• [TEXT TO READ]

BEGIN

Jenny Eclair: Sixty! (FFS!) review – sexagenarian shtick from a joyous comic

Hitting one of life’s sweet spots … Jenny Eclair.
Hitting one of life’s sweet spots … Jenny Eclair. Photograph: PR

You can understand why Jenny Eclair might focus her standup on the experience of turning 60. Comedy stages are not exactly teeming with sexagenarian women; she has the territory pretty much to herself. And it’s a fertile comic landscape, as this touring show about Nordic walking poles, bowel screening and “knitting jerseys for the robo-hoover” makes abundantly clear. But one might also regret the show’s heavy reliance on familiar ageing tropes, because it undercuts Eclair’s stated refusal to be defined by turning 60, and because it plays to the gallery of her assumed crowd. “How many Breton tops have we got?” she opens by asking, and all that follows is pitched squarely at an audience very like Eclair herself.

Happily, she appears undiminished by entry into her seventh decade, notwithstanding repeated references to bodily and mental decay. Eclair is on ebullient form here, overbrimming with gossip from 60’s frontline, where you look in the mirror and see Angela Merkel; where sex feels as dutiful as making your own pastry. Any associations between later-life and decorum are swiftly dispelled: one routine begins: “Do you remember all the wanking we used to have to do?”, and the show is well lubricated with jokes about the dryness of the sixtysomething vagina.

END

• [STORED DATA]
BEGIN

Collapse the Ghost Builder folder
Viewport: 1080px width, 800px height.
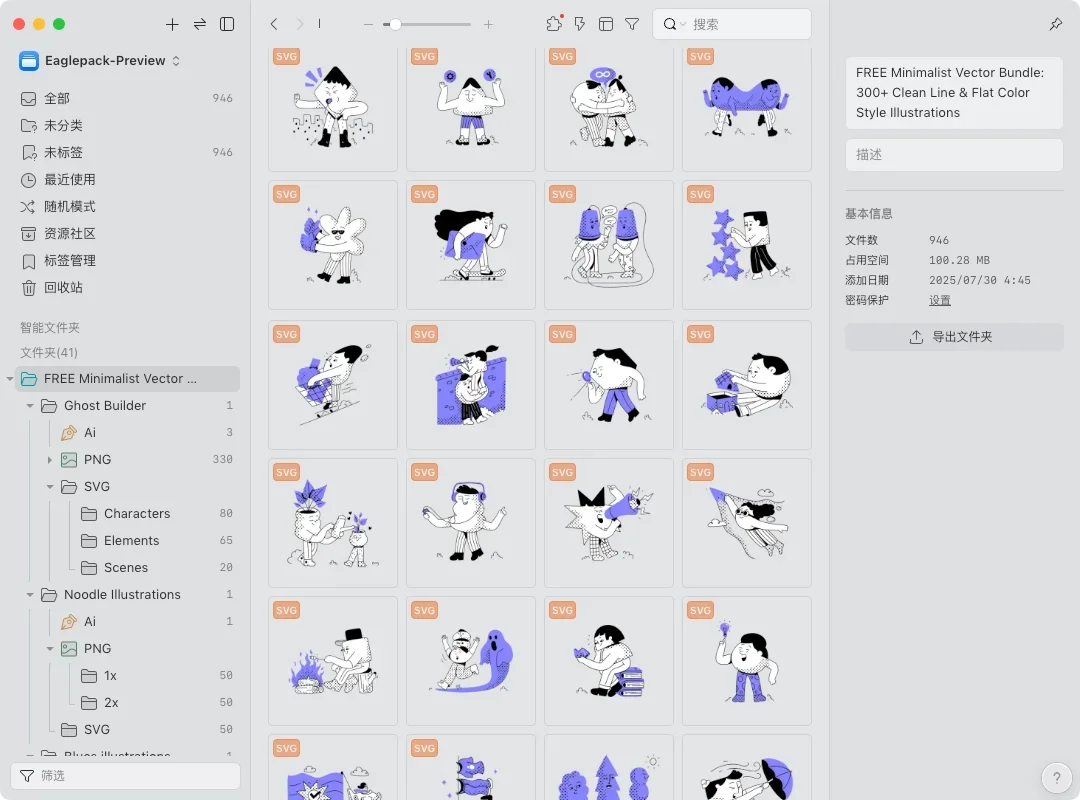pyautogui.click(x=30, y=406)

END

• [OBJECTIVE] Please update the review, starting at "Hitting one of life’s sweet spots … Jenny Eclair. Photograph: PR" and ending at "like Eclair herself.", so that "striped shirts" stands in place of "Breton tops". The listing isn't needed here.

• [OUTPUT]
Hitting one of life’s sweet spots … Jenny Eclair. Photograph: PR

You can understand why Jenny Eclair might focus her standup on the experience of turning 60. Comedy stages are not exactly teeming with sexagenarian women; she has the territory pretty much to herself. And it’s a fertile comic landscape, as this touring show about Nordic walking poles, bowel screening and “knitting jerseys for the robo-hoover” makes abundantly clear. But one might also regret the show’s heavy reliance on familiar ageing tropes, because it undercuts Eclair’s stated refusal to be defined by turning 60, and because it plays to the gallery of her assumed crowd. “How many striped shirts have we got?” she opens by asking, and all that follows is pitched squarely at an audience very like Eclair herself.